16 Year old looking to get in shape for competitive MMA.

I'm 16 and a half, about 5'9, 200 lbs, I've always been very strong and fast for my weight, and I am naturally athletic. This coming winter i am starting to compete competitively in mixed martial arts. I am trying to drop a decent amount of weight so i can make it into a lower weight class, while at the same time building muscle. keep in mind that even though I am strong and athletic, I definitely have fat I could do away with; I'm not even close to being skinny. I've tried going for about an hour of cardio at least ever day, then switching off upper and lower body weight lifts every other day. after a few weeks of doing this and not counting calories, but eating until I felt barely full, I haven't lost a single pound, nor do i look to be in any better shape than i was to begin with, meaning I don't look like I built muscle to account for the lack of weight loss. Could anyone gives me specific diets/exercise routines they know of or have worked for them? I have a decent weight set available for use.
 
Check out Rosstraining.







Good luck. :)
 
Find a good MMA gym. you need team members with experience and knowledge, not an internet forum. Your brothers at YOUR club will be accountable for your success and you’er accountable for theirs. ALL the tools are there.
 
I have a gym i train at skill wise, but it does not have the facilities for real conditioning. I'll definitely check out those links.
 
Joel Jamieson has the best information out I've seen specific to MMA.

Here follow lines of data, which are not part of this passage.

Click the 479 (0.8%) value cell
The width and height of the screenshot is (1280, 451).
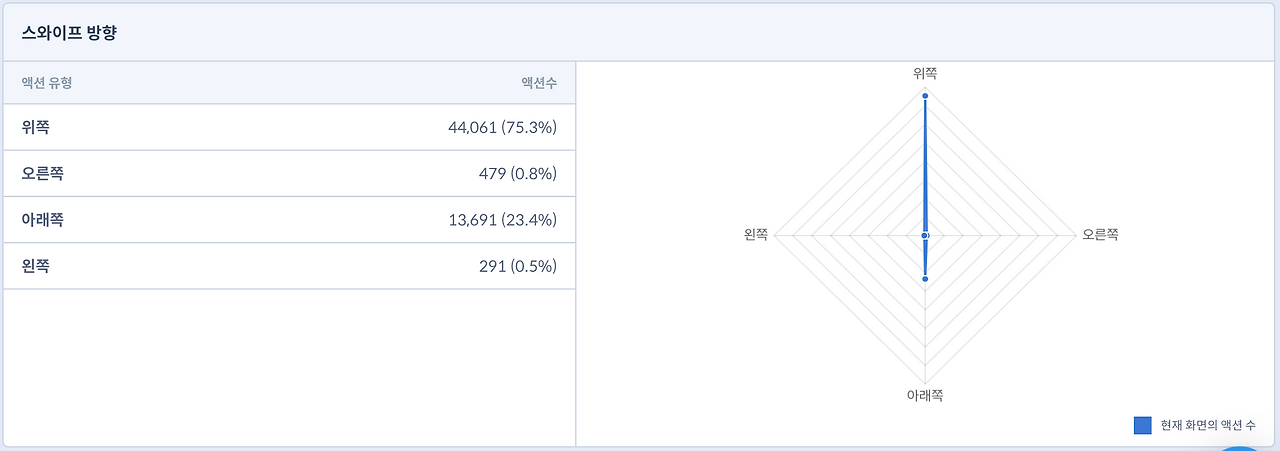pyautogui.click(x=518, y=174)
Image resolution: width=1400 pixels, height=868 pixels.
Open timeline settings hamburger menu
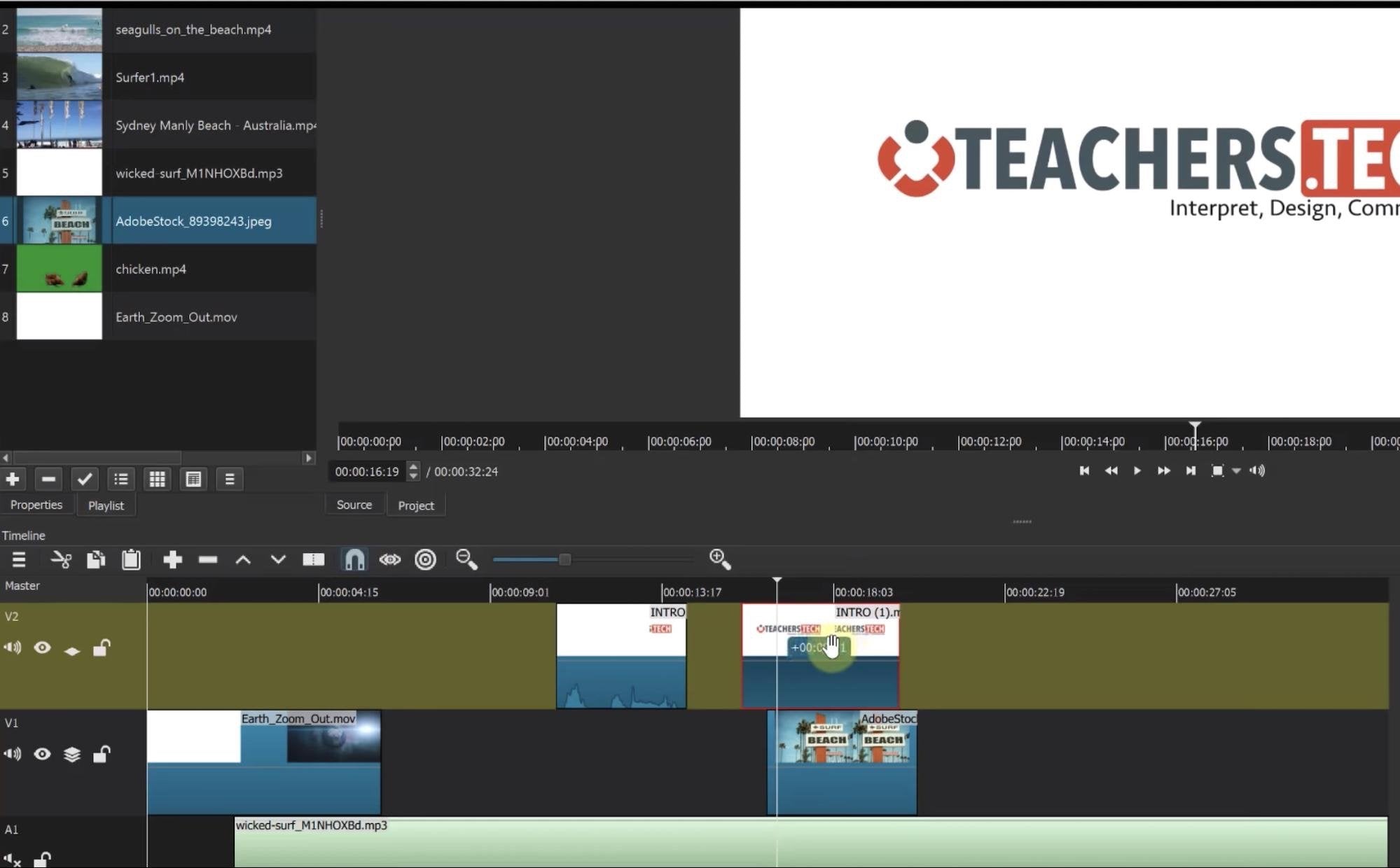(x=18, y=559)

You can read his stuff including articles, blog, forum, etc over at .

Given your age, his book might be a bit beyond you but for anyone interested... it has some of the best information regarding energy system development and conditioning I've seen.
 
That's not great advice. You don't know where his weaknesses and strengths lie. Circuits and HIIT isn't the be all end all that you can apply to just anyone regardless of current conditioning level and expect optimal results.

Not in the least.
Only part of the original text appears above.